Take from the records below each line that holds "target".

Start of Block

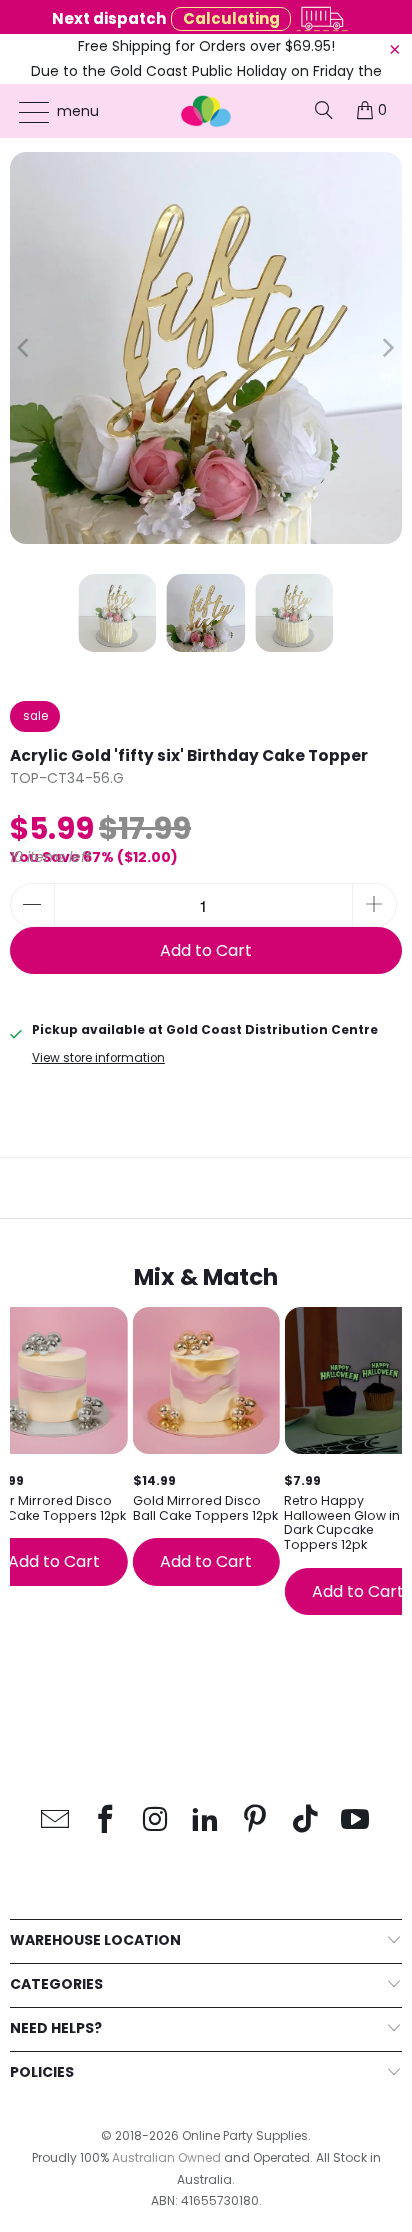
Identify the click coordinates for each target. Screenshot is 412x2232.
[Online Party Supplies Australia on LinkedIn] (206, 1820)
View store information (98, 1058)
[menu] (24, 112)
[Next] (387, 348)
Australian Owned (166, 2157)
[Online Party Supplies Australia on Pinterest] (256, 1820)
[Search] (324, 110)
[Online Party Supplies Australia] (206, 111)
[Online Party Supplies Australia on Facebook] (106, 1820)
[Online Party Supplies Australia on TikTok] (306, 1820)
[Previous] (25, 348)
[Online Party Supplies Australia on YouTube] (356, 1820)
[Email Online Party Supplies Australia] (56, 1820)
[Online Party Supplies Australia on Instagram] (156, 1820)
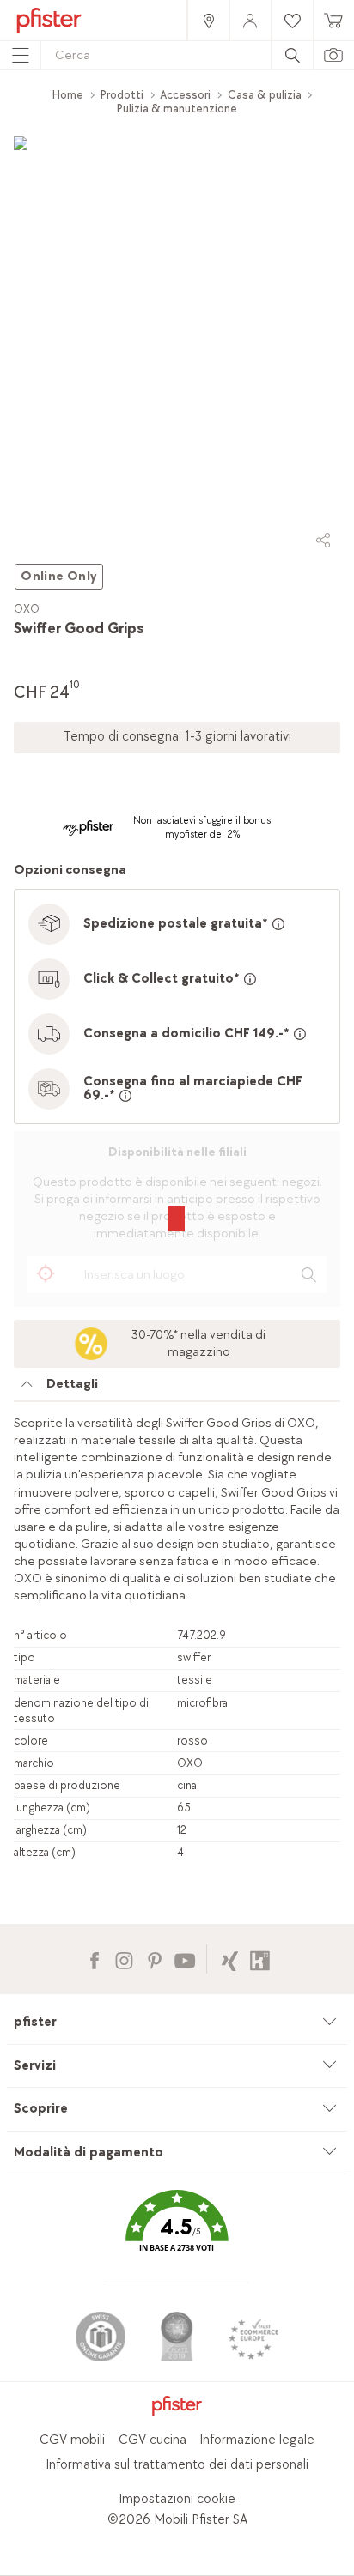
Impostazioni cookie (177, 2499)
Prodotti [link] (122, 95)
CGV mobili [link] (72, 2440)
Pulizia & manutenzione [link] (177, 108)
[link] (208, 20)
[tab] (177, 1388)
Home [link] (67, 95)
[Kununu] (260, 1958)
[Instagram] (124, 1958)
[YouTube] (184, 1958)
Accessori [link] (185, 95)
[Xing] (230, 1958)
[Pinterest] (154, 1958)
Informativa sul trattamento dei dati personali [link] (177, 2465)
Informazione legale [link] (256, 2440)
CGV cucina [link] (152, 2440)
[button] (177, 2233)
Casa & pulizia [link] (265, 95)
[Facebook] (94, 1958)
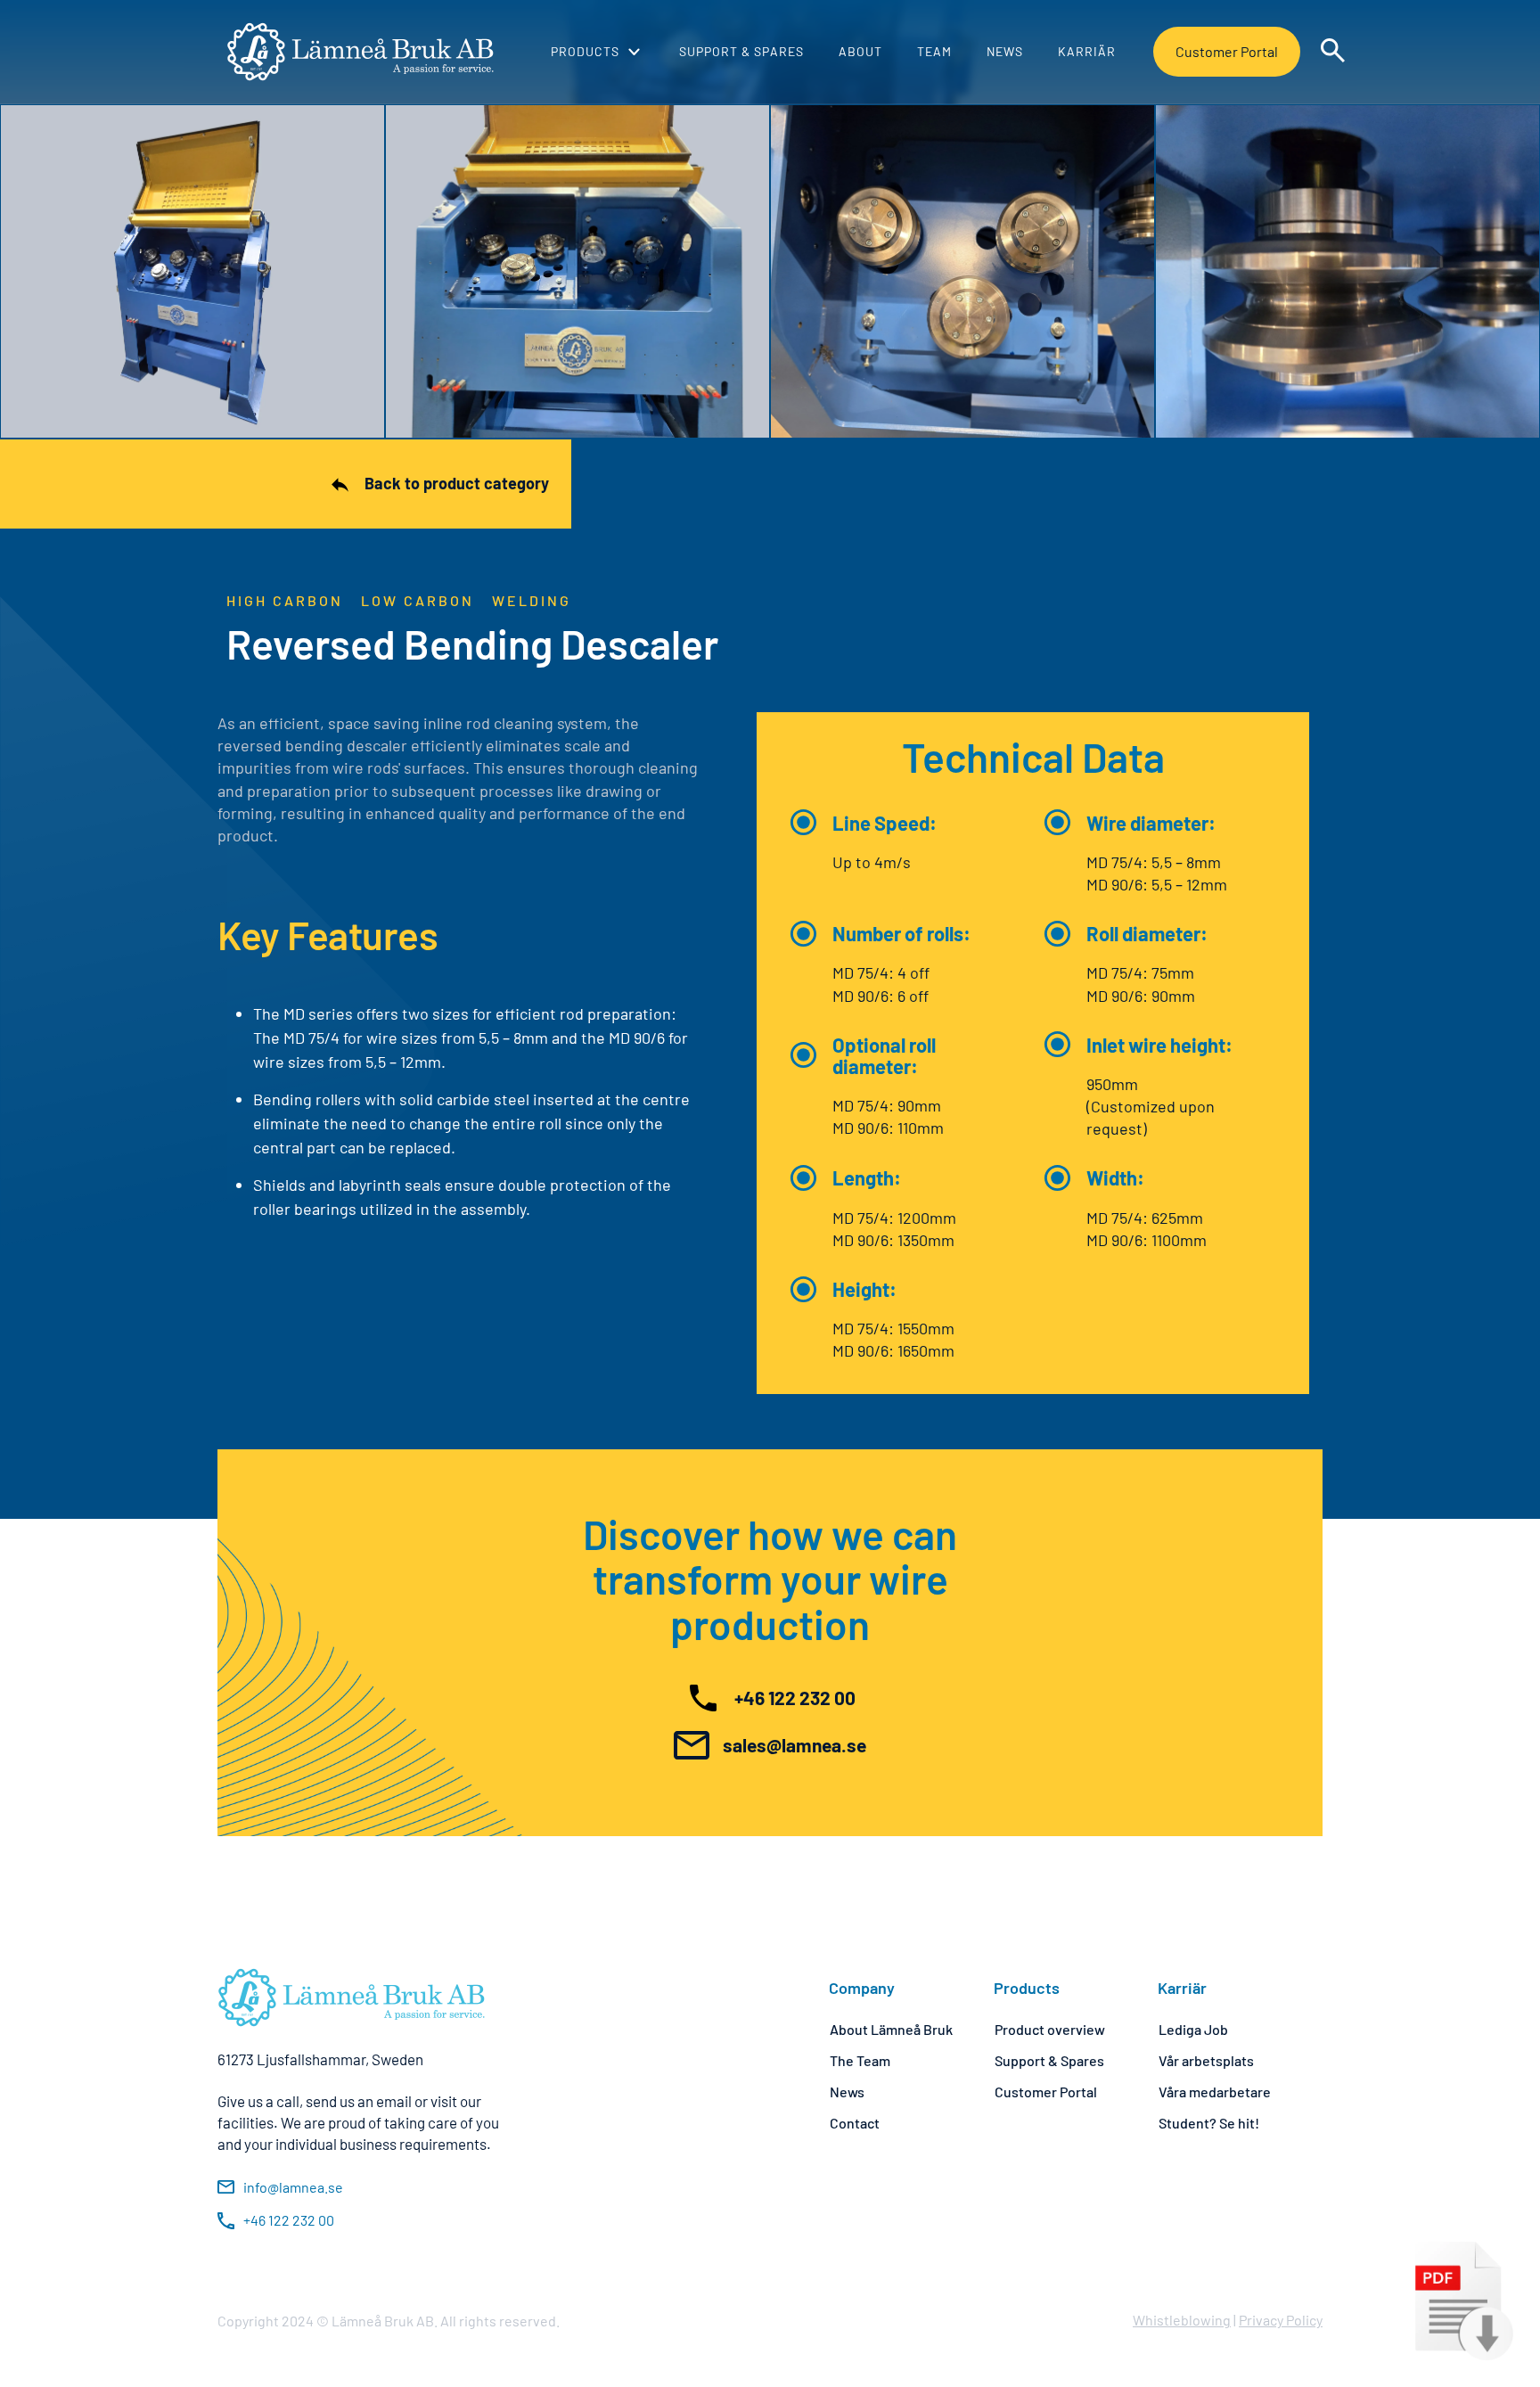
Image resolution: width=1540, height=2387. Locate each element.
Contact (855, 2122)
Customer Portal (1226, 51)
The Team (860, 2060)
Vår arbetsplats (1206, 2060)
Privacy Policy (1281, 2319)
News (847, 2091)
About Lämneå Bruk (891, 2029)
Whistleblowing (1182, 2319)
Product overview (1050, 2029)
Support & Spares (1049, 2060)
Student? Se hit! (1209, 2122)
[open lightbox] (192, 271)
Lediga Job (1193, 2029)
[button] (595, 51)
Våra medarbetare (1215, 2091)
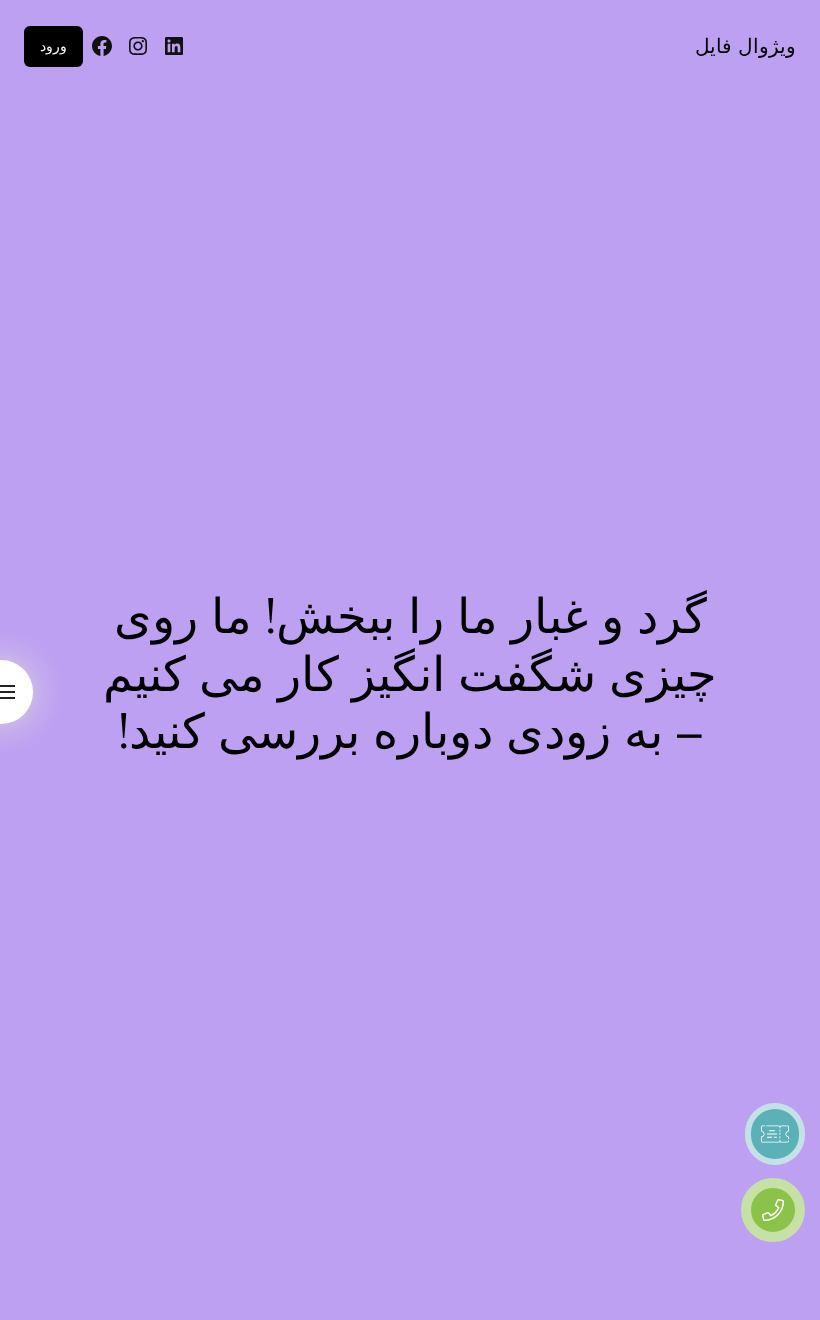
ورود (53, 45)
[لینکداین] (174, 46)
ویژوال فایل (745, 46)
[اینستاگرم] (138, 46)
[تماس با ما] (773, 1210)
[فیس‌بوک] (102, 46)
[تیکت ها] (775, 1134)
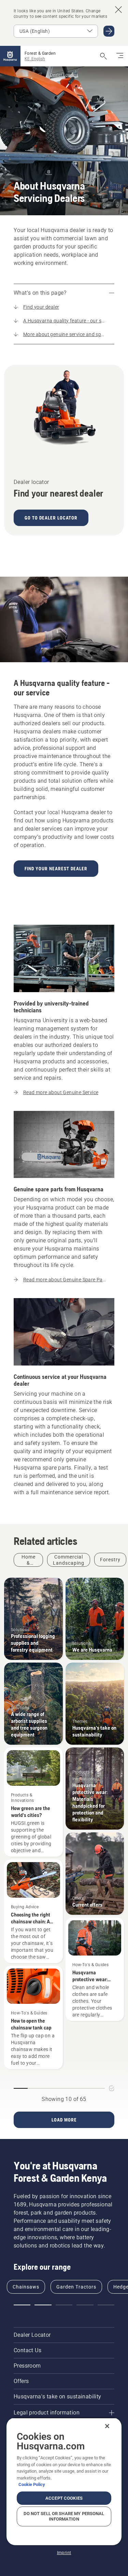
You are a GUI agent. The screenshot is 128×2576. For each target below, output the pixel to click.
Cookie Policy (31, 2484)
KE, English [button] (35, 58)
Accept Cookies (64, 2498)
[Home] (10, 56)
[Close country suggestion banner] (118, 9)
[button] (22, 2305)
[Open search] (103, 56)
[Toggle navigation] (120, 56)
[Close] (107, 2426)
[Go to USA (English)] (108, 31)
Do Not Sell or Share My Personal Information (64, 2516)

End of Block

:: Solved problem ::
Identify the click coordinates for each target. Screenshot is 412x2232.
You are a GUI agent. The screenshot is 128×2576. For each target below, output the pixel to click.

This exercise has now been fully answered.